◆ GOAL OF THE EXERCISE: The lines to copy from the data below are those that hold the string "Task".

◆ SOURCE DATA:
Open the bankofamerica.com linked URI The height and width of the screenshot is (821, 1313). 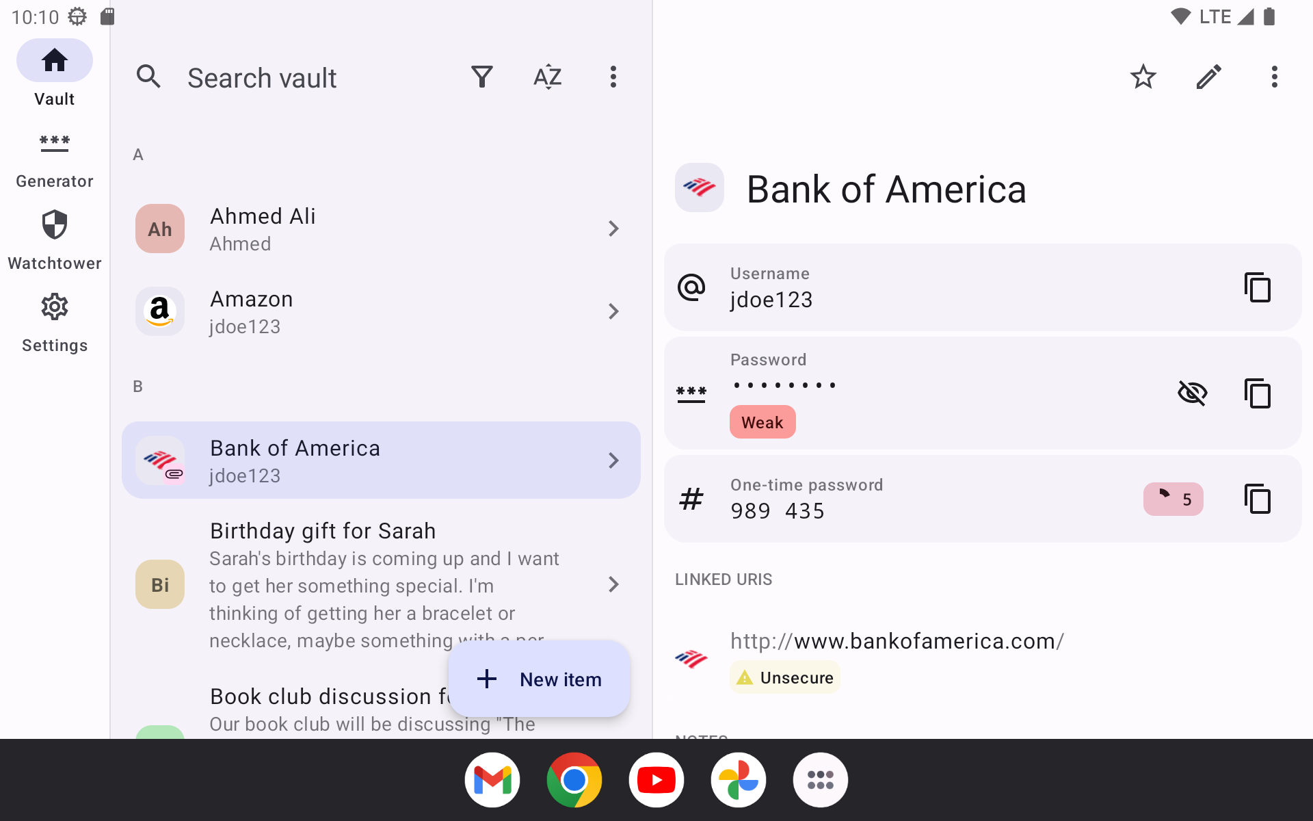tap(897, 641)

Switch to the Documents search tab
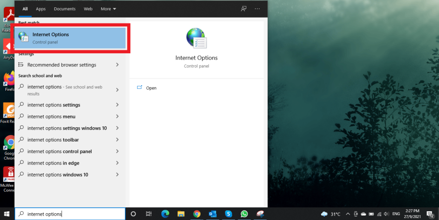coord(64,9)
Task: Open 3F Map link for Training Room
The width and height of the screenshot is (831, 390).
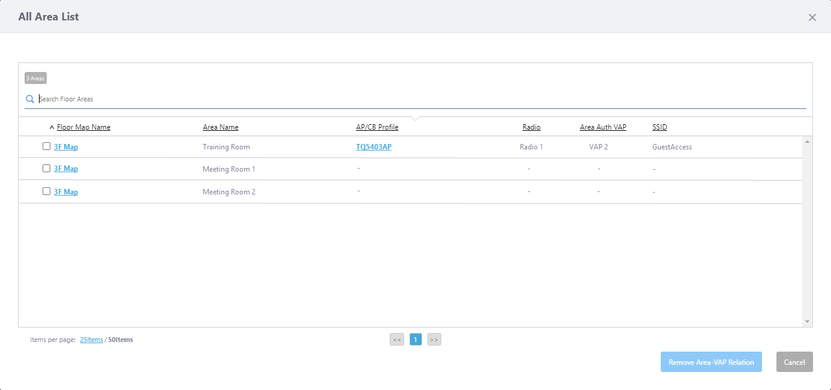Action: click(66, 147)
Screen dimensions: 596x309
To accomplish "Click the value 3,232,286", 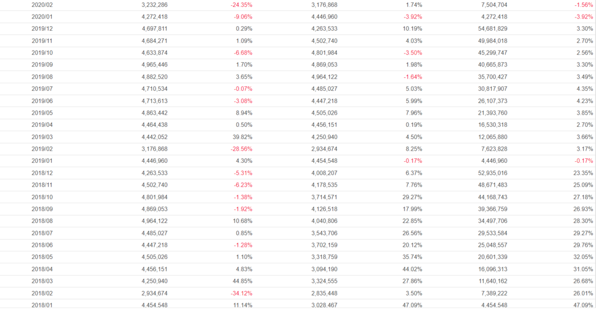I will click(154, 5).
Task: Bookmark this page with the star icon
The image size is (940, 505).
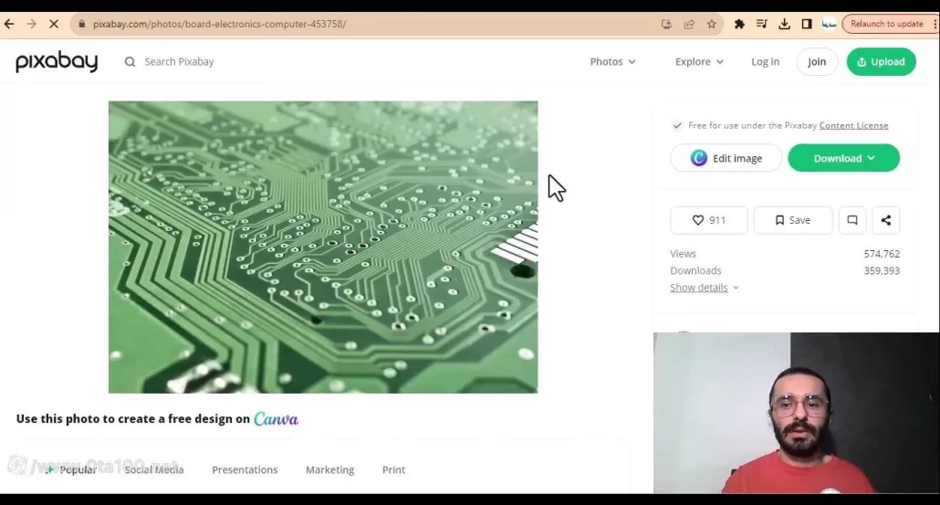Action: pyautogui.click(x=712, y=24)
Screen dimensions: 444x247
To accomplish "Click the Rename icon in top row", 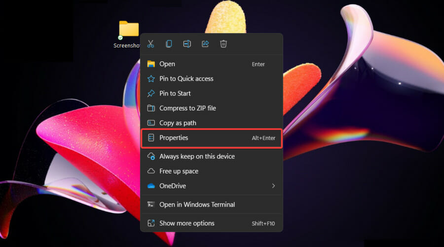I will pyautogui.click(x=187, y=44).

◆ THE ANSWER:
Task: Open 3F Map link for Training Room
Task: Bookmark this page with the star icon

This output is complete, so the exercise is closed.